**DOCUMENTO DE ORIGEM**
Inconformada com a mesma, interpôs recurso, a ré, L (…) SA, recurso, esse, admitido como de apelação, com subida, imediata, nos próprios autos e com efeito suspensivo (dada a prestação de caução, cf. despachos de fl.s 138/9 e 174), apresentando as seguintes conclusões: (…) Contra-alegando, a autora, pugna pela manutenção da decisão recorrida, valendo-se dos argumentos nesta expendidos, designadamente, que a prova foi bem apreciada, devendo permanecer inalterada a matéria de facto dada como provada e não provada em 1.ª instância e o enquadramento jurídico traduz a correcta aplicação das normas aplicáveis, designadamente, que a ré, sem razão objectiva, incumpriu o contratado.
Colhidos os vistos legais, há que decidir.

[Registos de dados]
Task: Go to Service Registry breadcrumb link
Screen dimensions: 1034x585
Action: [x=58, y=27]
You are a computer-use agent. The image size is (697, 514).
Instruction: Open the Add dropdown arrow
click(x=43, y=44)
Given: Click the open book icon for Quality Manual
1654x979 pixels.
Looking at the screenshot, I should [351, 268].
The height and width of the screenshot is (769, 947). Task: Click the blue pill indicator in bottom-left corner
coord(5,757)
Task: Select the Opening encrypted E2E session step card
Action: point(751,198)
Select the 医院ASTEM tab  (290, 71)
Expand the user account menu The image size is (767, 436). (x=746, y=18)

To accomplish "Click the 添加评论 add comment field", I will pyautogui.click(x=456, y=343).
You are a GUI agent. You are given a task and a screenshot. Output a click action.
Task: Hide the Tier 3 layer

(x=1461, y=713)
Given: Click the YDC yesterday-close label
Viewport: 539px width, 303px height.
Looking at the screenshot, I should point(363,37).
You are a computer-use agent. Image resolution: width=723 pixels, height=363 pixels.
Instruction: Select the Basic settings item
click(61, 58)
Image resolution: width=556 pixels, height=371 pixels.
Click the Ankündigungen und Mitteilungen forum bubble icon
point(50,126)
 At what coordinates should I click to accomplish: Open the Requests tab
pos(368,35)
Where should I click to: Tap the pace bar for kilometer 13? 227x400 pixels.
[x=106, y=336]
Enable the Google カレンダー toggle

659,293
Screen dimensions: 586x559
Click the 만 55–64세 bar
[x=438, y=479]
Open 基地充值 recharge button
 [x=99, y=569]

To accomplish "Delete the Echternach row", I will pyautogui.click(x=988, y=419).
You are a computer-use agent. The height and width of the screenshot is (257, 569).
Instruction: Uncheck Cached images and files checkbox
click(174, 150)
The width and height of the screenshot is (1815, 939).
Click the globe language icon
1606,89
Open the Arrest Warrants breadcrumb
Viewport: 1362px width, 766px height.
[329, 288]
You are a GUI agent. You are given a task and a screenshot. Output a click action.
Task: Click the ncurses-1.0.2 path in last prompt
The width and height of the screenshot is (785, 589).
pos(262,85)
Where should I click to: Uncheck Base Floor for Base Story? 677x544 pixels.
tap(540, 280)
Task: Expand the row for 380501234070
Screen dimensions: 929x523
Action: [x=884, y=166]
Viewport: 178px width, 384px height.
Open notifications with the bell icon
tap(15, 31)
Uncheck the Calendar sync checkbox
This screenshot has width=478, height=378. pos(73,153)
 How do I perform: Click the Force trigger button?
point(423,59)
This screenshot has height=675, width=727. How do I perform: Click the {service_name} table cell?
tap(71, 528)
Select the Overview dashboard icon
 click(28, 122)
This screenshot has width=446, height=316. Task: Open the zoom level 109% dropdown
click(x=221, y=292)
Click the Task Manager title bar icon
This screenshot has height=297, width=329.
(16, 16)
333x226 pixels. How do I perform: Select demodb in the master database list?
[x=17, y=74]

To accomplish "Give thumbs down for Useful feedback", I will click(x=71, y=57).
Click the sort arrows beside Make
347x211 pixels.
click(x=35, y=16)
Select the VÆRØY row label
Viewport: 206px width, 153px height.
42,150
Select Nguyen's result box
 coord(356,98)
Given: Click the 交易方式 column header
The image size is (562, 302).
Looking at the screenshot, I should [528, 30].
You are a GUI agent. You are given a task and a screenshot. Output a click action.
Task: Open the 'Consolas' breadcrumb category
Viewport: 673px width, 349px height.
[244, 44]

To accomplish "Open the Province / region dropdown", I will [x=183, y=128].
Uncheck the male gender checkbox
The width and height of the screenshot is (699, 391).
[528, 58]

**TAREFAS A REALIZAR**
[1] Indique se cada uma das afirmações seguintes está de acordo com o documento de origem, respondendo sim ou não e citando as palavras decisivas do documento: (a) o recurso foi admitido como de apelação e com efeito suspensivo; (b) a autora pretende que a matéria de facto dada como provada em 1.ª instância seja alterada; (c) o efeito suspensivo resultou da prestação de caução.
[2] Repita o trecho do documento de origem que começa em "Inconformada com a" e prossegue até "há que decidir.".

**RESOLUÇÃO DAS TAREFAS**
[1]
(a) Sim: "admitido como de apelação, com subida, imediata, nos próprios autos e com efeito suspensivo".
(b) Não: "devendo permanecer inalterada a matéria de facto dada como provada e não provada em 1.ª instância".
(c) Sim: "dada a prestação de caução".

[2]
Inconformada com a mesma, interpôs recurso, a ré, L (…) SA, recurso, esse, admitido como de apelação, com subida, imediata, nos próprios autos e com efeito suspensivo (dada a prestação de caução, cf. despachos de fl.s 138/9 e 174), apresentando as seguintes conclusões: (…) Contra-alegando, a autora, pugna pela manutenção da decisão recorrida, valendo-se dos argumentos nesta expendidos, designadamente, que a prova foi bem apreciada, devendo permanecer inalterada a matéria de facto dada como provada e não provada em 1.ª instância e o enquadramento jurídico traduz a correcta aplicação das normas aplicáveis, designadamente, que a ré, sem razão objectiva, incumpriu o contratado.
Colhidos os vistos legais, há que decidir.